Publicado 09 de Setembro de 2015 - 9h43

Por Agência Estado

Jaques Wagner vai assinar portaria para aclamar militares

Agência Brasil

Jaques Wagner vai assinar portaria para aclamar militares

Para tentar reverter o problema criado com os comandantes militares, o ministro da Defesa, Jaques Wagner, vai assinar uma portaria devolvendo ao titulares do Exército, da Marinha e da Aeronáutica o poder de editar atos relativos a pessoal militar, como transferência para a reserva remunerada de oficiais superiores, intermediários e subalternos, reforma de oficiais da ativa e transferências para o Exterior.

Esta já era uma delegação dos comandantes mas, na semana passada, a secretária-geral do Ministério da Defesa, Eva Chiavon, pediu à Casa Civil que encaminhasse o decreto 8515, que tirava poder dos comandantes, para que a presidente Dilma Rousseff (PT) o assinasse, antes do 7 de setembro.

A publicação do texto no Diário Oficial da União (DOU) na sexta-feira causou enorme insatisfação entre os militares e deixou a presidente Dilma bastante irritada.
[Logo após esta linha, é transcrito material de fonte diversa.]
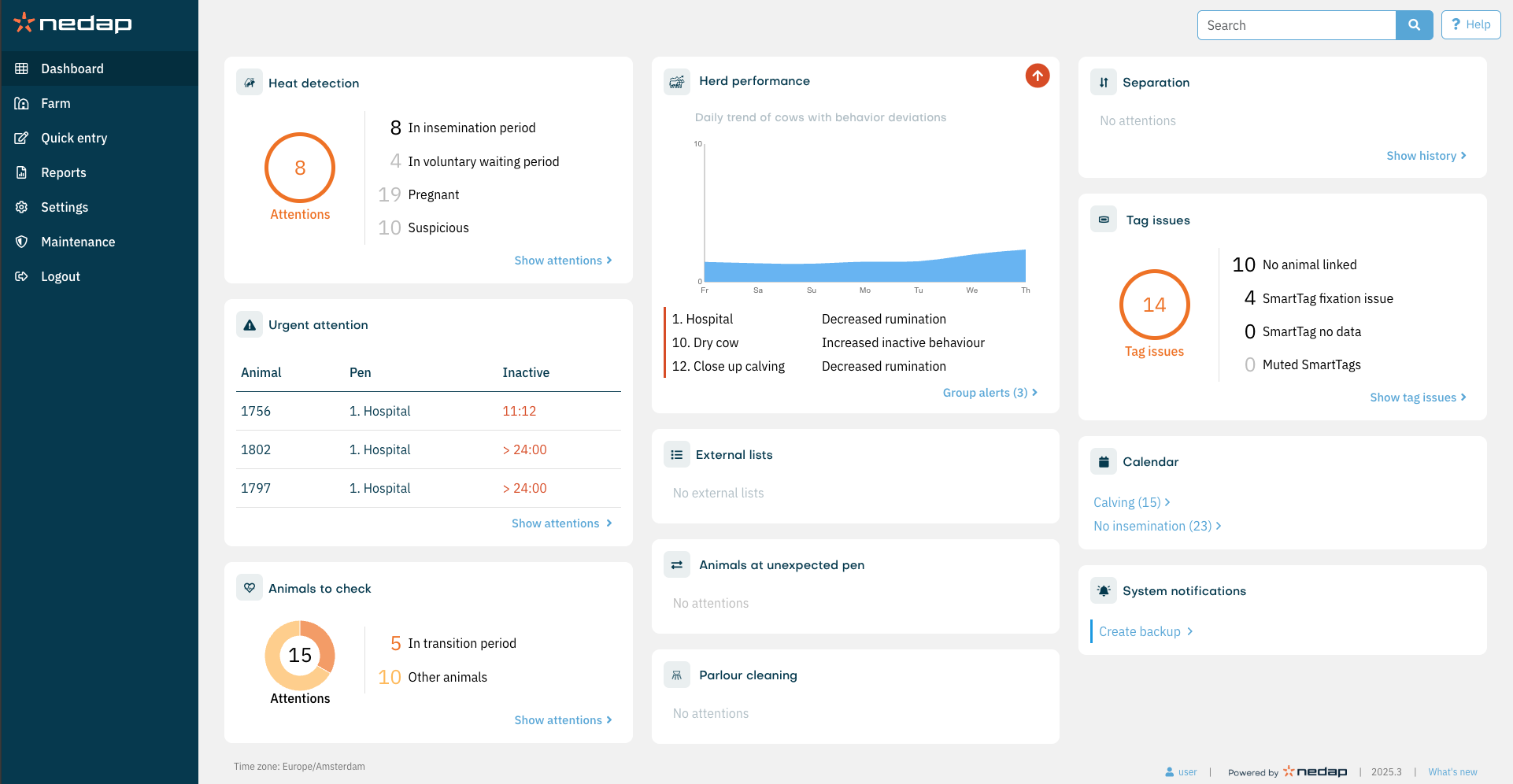Click the System notifications bell icon
This screenshot has height=784, width=1513.
[1104, 591]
Nesta terça-feira (8), Dilma pediu a Wagner que corrigisse o erro e a portaria de subdelegação de poderes será assinada por ele.

O “conserto” do problema atendeu ao anseio dos militares, mas não deixou de lado a desconfiança que tomou conta de todos, principalmente pela forma “inábil” como foi conduzido. Ficou o mal-estar. Publicar um decreto deste teor, tirando poderes da cúpula militar, sem comunicar aos comandantes foi considerável “inaceitável”.

Em momento de grave crise na política e na economia, a presidente Dilma e seus auxiliares diretos consideraram “absolutamente desnecessário” criar uma aresta deste tipo com a área militar.

Este problema se soma a outro que já vem sendo comentado no meio militar: o desconforto que vem causando por causa das inúmeras delegações dadas por Wagner à secretária-geral, que acaba obrigando os comandantes a terem de se reportar a ela para discutir temas de suas áreas, criando uma nova barreira na hierarquia. 

Justificativa

Em nota oficial, o ministro da Defesa, Jaques Wagner, explicou ontem que “a proposta de decreto foi elaborada por um Grupo de Trabalho (GT) instituído em 2013, com a participação de todas as Forças singulares e unidades do Ministério da

Defesa com vistas a compatibilizar a Consolidação da Legislação Militar à legislação de criação pasta que completou 16 anos”.